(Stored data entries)
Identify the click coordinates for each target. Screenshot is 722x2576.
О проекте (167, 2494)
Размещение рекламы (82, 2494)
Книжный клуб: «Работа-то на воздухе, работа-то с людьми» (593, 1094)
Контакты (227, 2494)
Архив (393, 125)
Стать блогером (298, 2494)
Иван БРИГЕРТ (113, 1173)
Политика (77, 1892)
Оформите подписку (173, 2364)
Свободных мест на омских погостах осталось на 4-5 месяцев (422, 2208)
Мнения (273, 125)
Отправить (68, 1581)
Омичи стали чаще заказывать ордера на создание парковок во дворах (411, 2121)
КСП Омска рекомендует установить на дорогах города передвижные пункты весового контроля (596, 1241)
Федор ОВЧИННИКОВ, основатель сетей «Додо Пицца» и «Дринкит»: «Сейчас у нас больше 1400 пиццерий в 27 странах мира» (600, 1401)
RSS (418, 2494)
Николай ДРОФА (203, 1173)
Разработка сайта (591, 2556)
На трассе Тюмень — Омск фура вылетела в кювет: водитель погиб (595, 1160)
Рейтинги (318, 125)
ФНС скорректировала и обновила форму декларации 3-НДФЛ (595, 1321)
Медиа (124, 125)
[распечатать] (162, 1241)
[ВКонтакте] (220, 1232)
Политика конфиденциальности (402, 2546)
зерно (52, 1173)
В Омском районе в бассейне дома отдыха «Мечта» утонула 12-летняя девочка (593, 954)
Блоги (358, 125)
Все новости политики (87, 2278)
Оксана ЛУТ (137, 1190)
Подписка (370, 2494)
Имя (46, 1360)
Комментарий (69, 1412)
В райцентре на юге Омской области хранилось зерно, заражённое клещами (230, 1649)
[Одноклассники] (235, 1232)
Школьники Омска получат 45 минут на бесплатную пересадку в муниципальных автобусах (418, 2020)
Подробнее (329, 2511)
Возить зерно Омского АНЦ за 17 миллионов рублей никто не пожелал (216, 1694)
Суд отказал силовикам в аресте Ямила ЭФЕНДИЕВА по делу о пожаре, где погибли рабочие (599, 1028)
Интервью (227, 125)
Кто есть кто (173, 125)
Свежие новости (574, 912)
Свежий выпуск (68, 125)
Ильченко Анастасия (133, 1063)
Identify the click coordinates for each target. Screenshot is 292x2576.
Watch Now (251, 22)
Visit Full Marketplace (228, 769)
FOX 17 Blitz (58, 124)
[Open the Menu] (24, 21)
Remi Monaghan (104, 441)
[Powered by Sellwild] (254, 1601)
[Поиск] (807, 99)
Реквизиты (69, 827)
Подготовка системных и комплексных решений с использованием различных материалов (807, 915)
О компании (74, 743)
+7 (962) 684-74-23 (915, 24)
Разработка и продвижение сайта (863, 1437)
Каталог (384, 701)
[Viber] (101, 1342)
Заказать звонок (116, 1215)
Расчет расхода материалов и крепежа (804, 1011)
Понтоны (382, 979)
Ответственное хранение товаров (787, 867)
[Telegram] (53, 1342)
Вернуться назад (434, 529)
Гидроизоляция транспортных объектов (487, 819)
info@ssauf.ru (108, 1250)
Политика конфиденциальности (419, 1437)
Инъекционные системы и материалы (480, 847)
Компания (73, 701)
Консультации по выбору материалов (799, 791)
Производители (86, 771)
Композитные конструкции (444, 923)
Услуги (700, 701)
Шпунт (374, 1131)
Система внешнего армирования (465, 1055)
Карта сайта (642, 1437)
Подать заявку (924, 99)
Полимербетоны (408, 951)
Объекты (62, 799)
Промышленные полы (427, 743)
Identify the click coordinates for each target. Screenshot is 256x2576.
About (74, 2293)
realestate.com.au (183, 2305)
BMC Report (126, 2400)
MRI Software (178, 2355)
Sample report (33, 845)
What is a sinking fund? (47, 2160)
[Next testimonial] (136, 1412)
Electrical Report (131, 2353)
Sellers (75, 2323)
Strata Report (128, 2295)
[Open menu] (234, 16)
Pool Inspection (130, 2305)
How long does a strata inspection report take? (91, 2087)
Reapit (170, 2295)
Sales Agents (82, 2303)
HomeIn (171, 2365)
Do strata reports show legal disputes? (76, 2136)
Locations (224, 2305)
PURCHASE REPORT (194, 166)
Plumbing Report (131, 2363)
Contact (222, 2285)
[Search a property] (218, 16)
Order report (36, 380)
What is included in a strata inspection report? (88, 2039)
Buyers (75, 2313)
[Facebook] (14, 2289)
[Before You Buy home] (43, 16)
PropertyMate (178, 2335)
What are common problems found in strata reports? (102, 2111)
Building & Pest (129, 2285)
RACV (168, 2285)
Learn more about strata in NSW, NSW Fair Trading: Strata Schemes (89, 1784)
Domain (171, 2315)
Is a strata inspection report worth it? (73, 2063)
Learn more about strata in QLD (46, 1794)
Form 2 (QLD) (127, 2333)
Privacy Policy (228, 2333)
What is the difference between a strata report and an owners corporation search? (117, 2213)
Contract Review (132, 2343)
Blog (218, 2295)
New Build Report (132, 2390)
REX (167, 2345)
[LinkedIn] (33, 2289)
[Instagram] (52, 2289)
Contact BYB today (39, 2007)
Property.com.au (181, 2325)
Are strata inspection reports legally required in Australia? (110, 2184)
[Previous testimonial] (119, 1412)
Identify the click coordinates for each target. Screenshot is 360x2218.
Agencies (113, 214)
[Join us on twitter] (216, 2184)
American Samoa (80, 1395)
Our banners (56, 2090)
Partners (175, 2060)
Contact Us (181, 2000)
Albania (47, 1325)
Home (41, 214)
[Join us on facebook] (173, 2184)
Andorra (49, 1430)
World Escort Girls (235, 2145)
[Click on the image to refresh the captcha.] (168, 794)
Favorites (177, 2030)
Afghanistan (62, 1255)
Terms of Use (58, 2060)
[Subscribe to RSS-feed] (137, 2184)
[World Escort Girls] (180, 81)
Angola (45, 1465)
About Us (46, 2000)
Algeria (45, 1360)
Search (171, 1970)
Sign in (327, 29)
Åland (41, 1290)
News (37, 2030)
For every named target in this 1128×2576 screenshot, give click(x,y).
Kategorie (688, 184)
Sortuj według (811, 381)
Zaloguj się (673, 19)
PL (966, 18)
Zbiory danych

## WHAT IS REQUIRED
Filter the entries above down to the lines that contain the word "новости".

## THE COMPLETED TASK
Все новости политики (87, 2278)
Свежие новости (574, 912)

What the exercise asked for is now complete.